Etwa 30 Minuten nach Beginn betrat Hitler in Begleitung des SA-Kommandeurs Hermann Göring sowie weiterer Nationalsozialisten vom Vestibül aus den Saal, stieg auf einen Stuhl, feuerte mit einer Pistole in die Decke, erlangte Aufmerksamkeit, warnte, das Versammlungslokal sei von der SA umstellt, und verkündete, die „nationale Revolution“ sei ausgebrochen. Er bat das Triumvirat – Kahr, Lossow, Seißer – und den mittlerweile herbeigeholten General der Infanterie und ehemaligen Ersten Generalquartiermeister Erich Ludendorff in einen Nebenraum, während Göring eine Rede hielt. Unterdessen brachte Hitler Kahr, Lossow und Seißer – nach späteren Aussagen mittels Erpressung – auf seine Seite. Die Putschisten setzten die beiden übrigen im Bürgerbräukeller anwesenden Mitglieder des Kabinetts währenddessen im Saal fest. Hitlers Ziel war ein sofortiger Aufstand, wozu das Triumvirat ihm seine Unterstützung zusagte. Zurück im Saal, baten die drei die Anwesenden, Hitlers Staatsstreich zu unterstützen. Ein von Hermann Esser entworfenes Flugblatt der Putschisten erklärte:

„Proklamation an das deutsche Volk! Die Regierung der Novemberverbrecher in Berlin ist heute für abgesetzt erklärt worden. Eine provisorische deutsche Nationalregierung ist gebildet worden, diese besteht aus General Ludendorff, Adolf Hitler, General von Lossow, Oberst von Seißer.“

Nach dem Vorbild des „Marschs auf Rom“ der italienischen Faschisten um Benito Mussolini sollten die in Bayern stehenden Reichswehrverbände zusammen mit antidemokratischen Wehrverbänden nach Berlin marschieren („Marsch auf Berlin“) und dort die Macht im Deutschen Reich übernehmen.

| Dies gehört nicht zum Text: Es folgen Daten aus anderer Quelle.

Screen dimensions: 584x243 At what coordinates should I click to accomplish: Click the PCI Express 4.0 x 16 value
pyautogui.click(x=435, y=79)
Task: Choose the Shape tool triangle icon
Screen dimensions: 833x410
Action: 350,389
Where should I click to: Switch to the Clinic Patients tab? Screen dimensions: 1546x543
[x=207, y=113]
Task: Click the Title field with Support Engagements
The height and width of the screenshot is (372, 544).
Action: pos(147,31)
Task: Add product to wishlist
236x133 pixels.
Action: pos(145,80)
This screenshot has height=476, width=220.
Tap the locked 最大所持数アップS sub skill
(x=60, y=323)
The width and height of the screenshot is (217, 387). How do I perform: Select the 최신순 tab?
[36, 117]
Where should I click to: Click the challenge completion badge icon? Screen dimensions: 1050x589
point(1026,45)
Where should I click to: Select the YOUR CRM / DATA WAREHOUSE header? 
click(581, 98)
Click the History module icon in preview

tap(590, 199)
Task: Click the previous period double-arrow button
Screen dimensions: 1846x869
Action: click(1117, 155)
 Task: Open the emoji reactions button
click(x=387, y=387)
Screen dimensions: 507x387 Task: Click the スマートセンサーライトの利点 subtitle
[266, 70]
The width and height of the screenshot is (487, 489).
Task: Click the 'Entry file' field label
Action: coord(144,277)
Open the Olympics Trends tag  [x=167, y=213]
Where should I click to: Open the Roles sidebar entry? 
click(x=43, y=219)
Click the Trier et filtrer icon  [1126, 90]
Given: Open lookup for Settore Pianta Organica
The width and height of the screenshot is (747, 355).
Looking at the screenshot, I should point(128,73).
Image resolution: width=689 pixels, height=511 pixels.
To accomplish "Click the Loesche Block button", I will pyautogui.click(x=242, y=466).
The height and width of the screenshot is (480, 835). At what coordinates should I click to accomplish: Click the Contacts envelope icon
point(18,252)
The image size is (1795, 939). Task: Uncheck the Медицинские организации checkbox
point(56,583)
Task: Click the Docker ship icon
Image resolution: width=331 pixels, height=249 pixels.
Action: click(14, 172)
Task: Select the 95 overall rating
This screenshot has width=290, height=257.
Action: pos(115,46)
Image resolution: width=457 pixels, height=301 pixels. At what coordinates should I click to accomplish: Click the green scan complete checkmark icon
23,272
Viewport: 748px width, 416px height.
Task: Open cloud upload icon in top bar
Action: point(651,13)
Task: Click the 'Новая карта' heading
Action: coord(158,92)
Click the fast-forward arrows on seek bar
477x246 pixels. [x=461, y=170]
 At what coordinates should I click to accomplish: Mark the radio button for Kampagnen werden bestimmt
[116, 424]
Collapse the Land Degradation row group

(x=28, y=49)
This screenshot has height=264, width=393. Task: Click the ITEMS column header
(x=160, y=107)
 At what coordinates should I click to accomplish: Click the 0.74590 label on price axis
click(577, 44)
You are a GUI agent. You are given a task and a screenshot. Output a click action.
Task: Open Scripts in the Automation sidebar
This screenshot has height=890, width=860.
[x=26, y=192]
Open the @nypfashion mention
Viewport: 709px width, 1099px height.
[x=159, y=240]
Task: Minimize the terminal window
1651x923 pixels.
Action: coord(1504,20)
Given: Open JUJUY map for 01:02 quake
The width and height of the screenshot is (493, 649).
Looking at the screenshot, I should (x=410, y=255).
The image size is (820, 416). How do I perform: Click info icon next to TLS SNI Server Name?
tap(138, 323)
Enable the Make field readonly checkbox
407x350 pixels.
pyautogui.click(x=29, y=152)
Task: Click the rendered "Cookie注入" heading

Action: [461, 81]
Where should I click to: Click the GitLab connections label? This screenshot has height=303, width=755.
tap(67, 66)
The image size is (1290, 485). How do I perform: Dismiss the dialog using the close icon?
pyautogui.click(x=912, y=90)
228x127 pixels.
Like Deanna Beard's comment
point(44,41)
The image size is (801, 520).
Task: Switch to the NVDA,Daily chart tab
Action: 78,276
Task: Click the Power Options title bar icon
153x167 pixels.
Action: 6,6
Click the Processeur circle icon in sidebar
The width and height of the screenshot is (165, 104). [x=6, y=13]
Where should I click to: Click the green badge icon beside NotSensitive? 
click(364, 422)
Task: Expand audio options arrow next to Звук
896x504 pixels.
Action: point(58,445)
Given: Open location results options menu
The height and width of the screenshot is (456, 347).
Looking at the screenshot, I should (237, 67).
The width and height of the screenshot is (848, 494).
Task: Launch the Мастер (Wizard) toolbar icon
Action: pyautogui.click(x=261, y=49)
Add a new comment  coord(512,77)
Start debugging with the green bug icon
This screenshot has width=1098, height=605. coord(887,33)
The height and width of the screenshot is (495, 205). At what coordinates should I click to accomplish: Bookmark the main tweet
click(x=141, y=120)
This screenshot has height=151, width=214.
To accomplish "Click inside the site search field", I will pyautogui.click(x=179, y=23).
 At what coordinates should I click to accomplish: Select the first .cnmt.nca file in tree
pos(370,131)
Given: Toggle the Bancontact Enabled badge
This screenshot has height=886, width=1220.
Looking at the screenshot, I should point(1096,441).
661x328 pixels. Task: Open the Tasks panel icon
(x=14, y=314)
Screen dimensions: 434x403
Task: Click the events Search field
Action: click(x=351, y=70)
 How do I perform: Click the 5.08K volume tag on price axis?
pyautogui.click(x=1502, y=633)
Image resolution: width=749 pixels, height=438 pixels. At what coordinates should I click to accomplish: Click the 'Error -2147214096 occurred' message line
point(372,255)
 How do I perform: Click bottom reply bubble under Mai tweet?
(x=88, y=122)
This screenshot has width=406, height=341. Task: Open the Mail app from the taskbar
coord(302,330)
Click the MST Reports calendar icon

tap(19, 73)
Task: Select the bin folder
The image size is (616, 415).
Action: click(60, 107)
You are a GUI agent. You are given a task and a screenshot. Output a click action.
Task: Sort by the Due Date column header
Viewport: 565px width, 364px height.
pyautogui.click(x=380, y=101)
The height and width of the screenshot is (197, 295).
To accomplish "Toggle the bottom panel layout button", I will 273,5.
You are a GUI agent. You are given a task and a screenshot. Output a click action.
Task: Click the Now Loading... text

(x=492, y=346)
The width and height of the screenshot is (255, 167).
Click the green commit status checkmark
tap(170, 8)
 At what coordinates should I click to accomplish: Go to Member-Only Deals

Ministerpräsident Eugen von Knilling, Justizminister Franz Gürtner, Innenminister Franz Schweyer, Landwirtschaftsminister Johannes Wutzlhofer, der Münchner Polizeipräsident Karl Mantel und weitere hochrangige Politiker wurden von 30 bewaffneten SA-Männern unter der Leitung von Rudolf Heß als Geiseln genommen und über Nacht im Privathaus des NS-Unterstützers Julius Friedrich Lehmann im Süden der Stadt festgehalten.

Als am Abend des 8. November der Putsch im Bürgerbräukeller in München bekannt wurde, formierten sich in anderen Münchner Gaststätten Antisemiten und Putschistenbefürworter, die zum Bavariaring zogen, um in dem dortigen Wohnviertel Juden ausfindig zu machen. Bei Geschäften und in der Münchner Hauptsynagoge wurden am selben Abend Scheiben eingeschlagen.